Defined, the watermelon plant is considered an African vine. Its fruit, also known as the watermelon, is large and edible, with a rind that is hard green in color. The flesh of the watermelon fruit is watery pink or reddish pink. Watermelons can be found in many countries in the world and thus is readily available for most of us. Watermelon can be eaten plain, sliced or cut into balls or chunks.

What is In a Watermelon?

A watermelon contains an abundance of carotenoids. Some of these carotenoids are phytofluene, beta-carotene, neurosporene, lycopene, phytoene and lutein. Of the mentioned carotenoids, lycopene is one of the more recognized ones. A majority of the carotenoids found in watermelon is lycopene. The seeds of the watermelon are also great sources of protein. 

Nutritional Facts

The amount of carotenoid in a watermelon depends on its kind. For instance, a watermelon having a red flesh will usually have a carotenoid content of between 37 mg to 121 mg for every kilogram of fresh weight and the lycopene content would be between 35 mg to 112 mg for every kilogram of fresh weight.

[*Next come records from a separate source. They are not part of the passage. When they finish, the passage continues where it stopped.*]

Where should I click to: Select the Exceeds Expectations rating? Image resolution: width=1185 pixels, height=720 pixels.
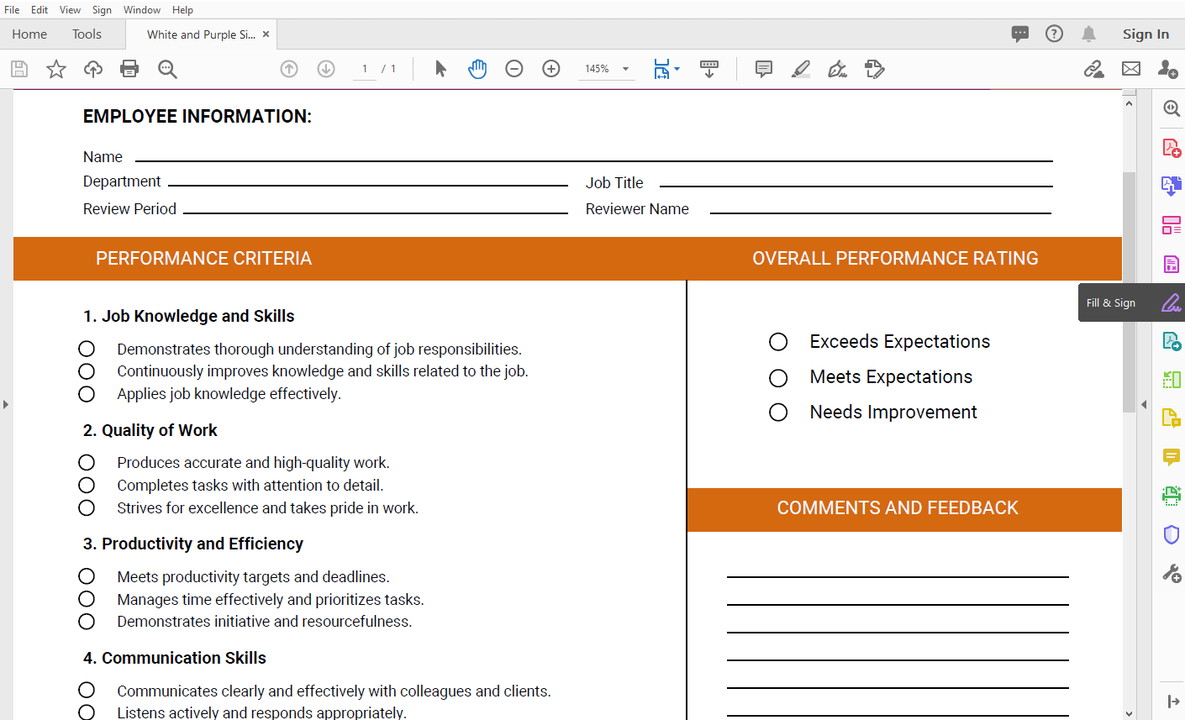coord(778,341)
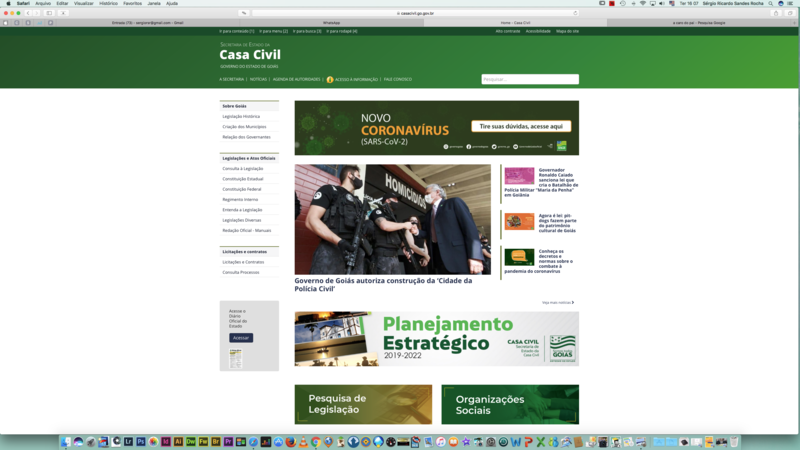
Task: Open the pit-dogs heritage news thumbnail
Action: (x=519, y=221)
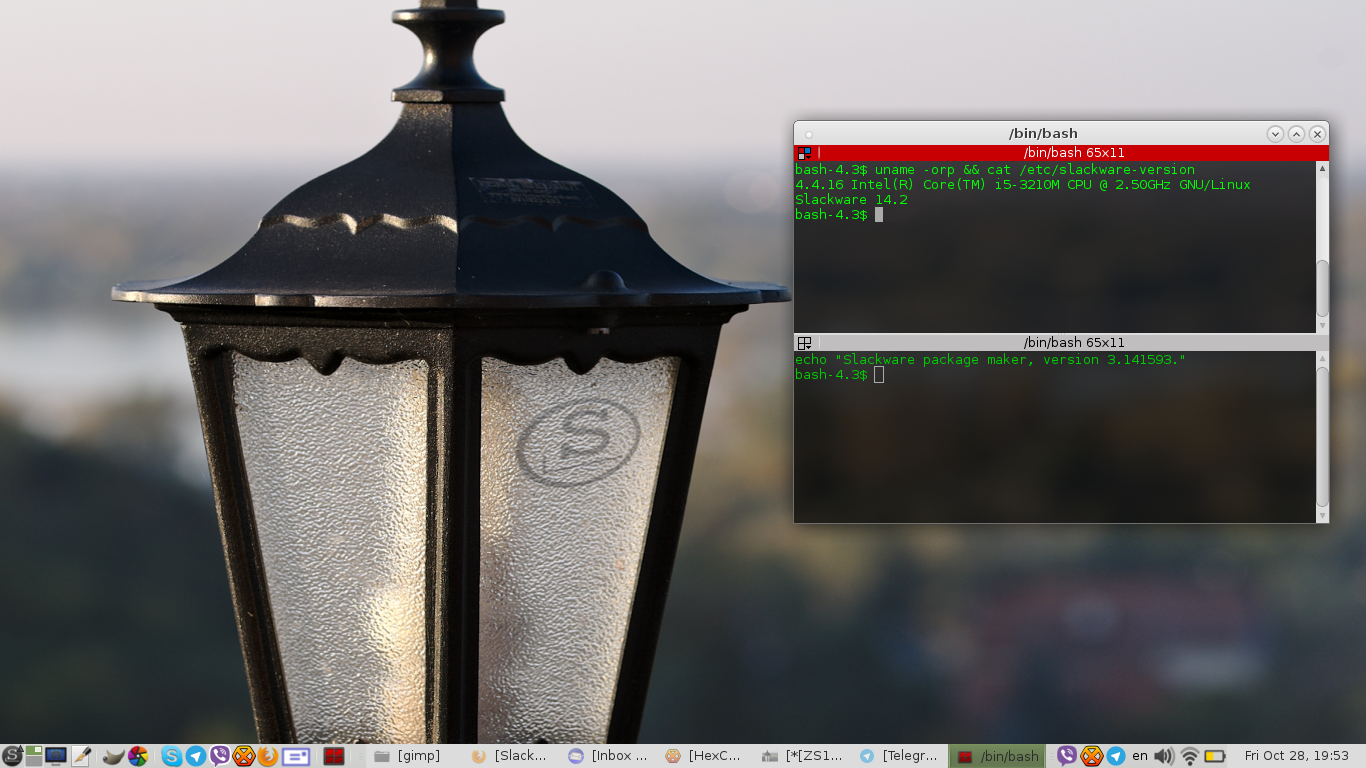This screenshot has width=1366, height=768.
Task: Switch keyboard layout via 'en' indicator
Action: (x=1140, y=756)
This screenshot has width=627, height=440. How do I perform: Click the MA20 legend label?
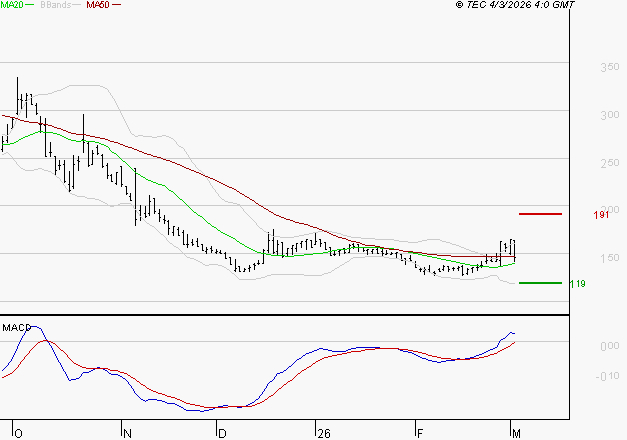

A watermelon seed contains about 35 percent protein, 50 percent oil and 5 percent dietary fiber. Aside from protein, watermelon seeds are also rich in magnesium, potassium, phosphorous, calcium, iron and zinc. Watermelons also contain lots of water. In fact, for every 100 g of watermelon, about 91 g of it is water.

Benefits of the Watermelon to Health

Carotenoids, which are found in watermelon, have the ability to scavenge for free radicals. These compounds are primarily considered as antioxidants that stop cell damage. In some studies that have been done, it has been suggested that lycopene obtained from diet significantly lowered the incidence of prostate diseases, as well as oral cancers. Lycopene has also been suggested to lower the risk of cardiovascular illness.

Because a watermelon has lots of water, this fruit is a very good choice for hydrating the body, especially during summer, where the hot climate can strip the body of moisture. The sodium and potassium that is found in watermelon replenishes the body’s supply of these electrolytes that are lost through perspiration. The vitamin B complex content of this fruit plays an important role in the production of energy, which the body will use to perform daily activities. Aside from preventing cell damage and certain cancers, the antioxidants present in watermelon also help reduce severe asthma attacks and rheumatoid arthritis. Watermelon also helps protect the eyes from developing macular degeneration.